FlightAware publishes aircraft activity logs and registration information which are obtained as public records from the FAA. Learn more about FlightAware in our previous blog entry.
Aircraft tracking sites like FlightAware assist with the verification of an individual's whereabouts - whether that individual is the athletic director at a major university or a high ranking corporate officer dropping in on a potential acquisition or merger target.

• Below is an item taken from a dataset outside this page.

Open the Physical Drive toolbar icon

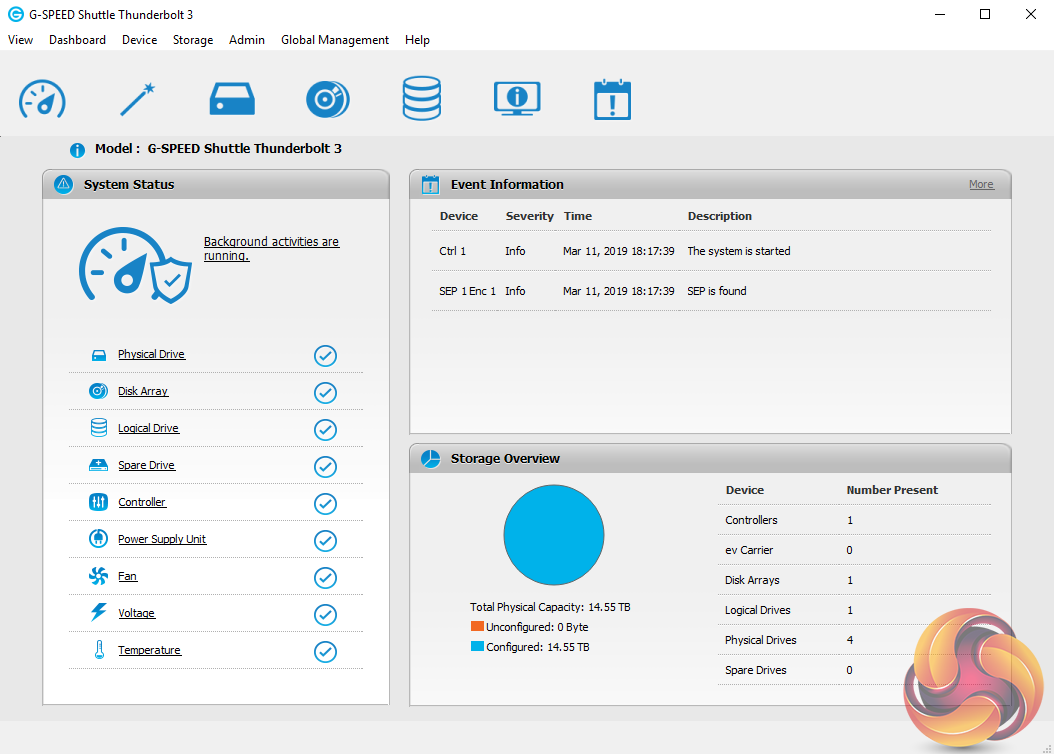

When combined with other data points (i.e., a coaching search is underway or the plane landed in the small airport next to the company's biggest competitor), this information could be used to deliver solid analysis.
Aside from military and government sensitive flights, flight information collected by the FAA is considered public information because taxpayers pay for air traffic controllers, runways, towers, and other resources utilized by both commercial and private pilots.

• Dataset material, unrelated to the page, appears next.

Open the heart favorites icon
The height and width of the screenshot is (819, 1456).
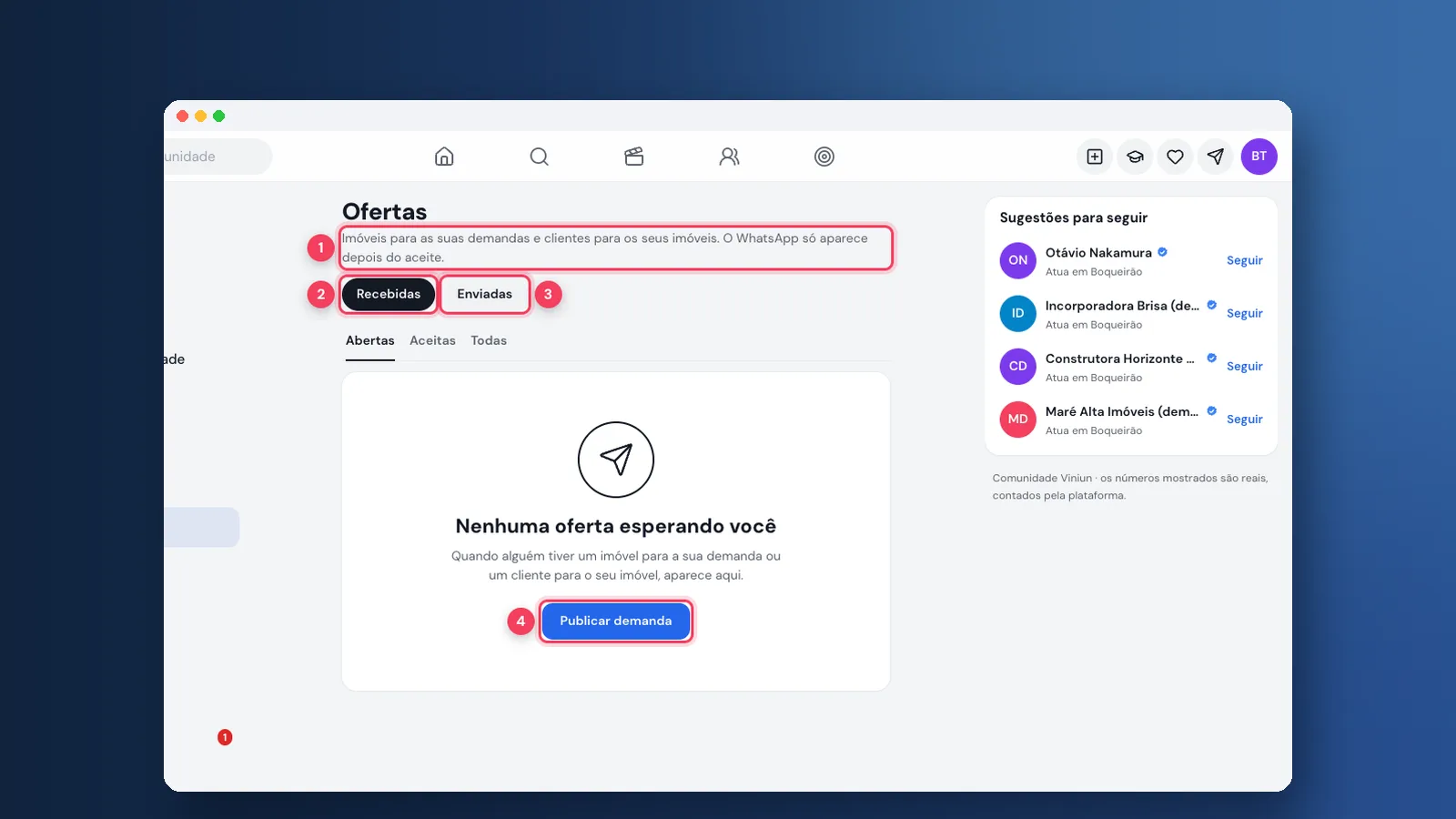[1175, 157]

Some aircraft owners, however, register on a block list to prevent disclosure of their flight activity. The National Business Aviation Association (NBAA) administers the Block Aircraft Registration Request (BARR) program, through which private aircraft owners can request one of two types of blocks:
- FAA-level blocking: Under this scenario, the NBAA sends its block list to the FAA, which does not release flight information to web sites, like FlightAware, that draw on Aircraft Situation Display to Industry (ADSI) data to inform their live tracking capability.
- ADSI-level blocking: In this case, the NBAA sends its block list to flight tracking sites, which are required to block those planes on their web sites even though they receive the data from the FAA.
These block lists have long been unavailable to the public because the NBAA claimed that aircraft owners' safety could be jeopardized if their whereabouts could be tracked. Recently, that's changed. In December 2008, the organization ProPublica sent a public records request to the FAA to release the planes on the block list. The FAA agreed to release it by June 2009, but the NBAA filed suit in federal court to block release of the list. The judge ruled in favor of ProPublica, and the FAA soon released the list of 1,100 planes that requested FAA-level blocking. A list of planes that have requested ADSI-level blocking has not yet been released.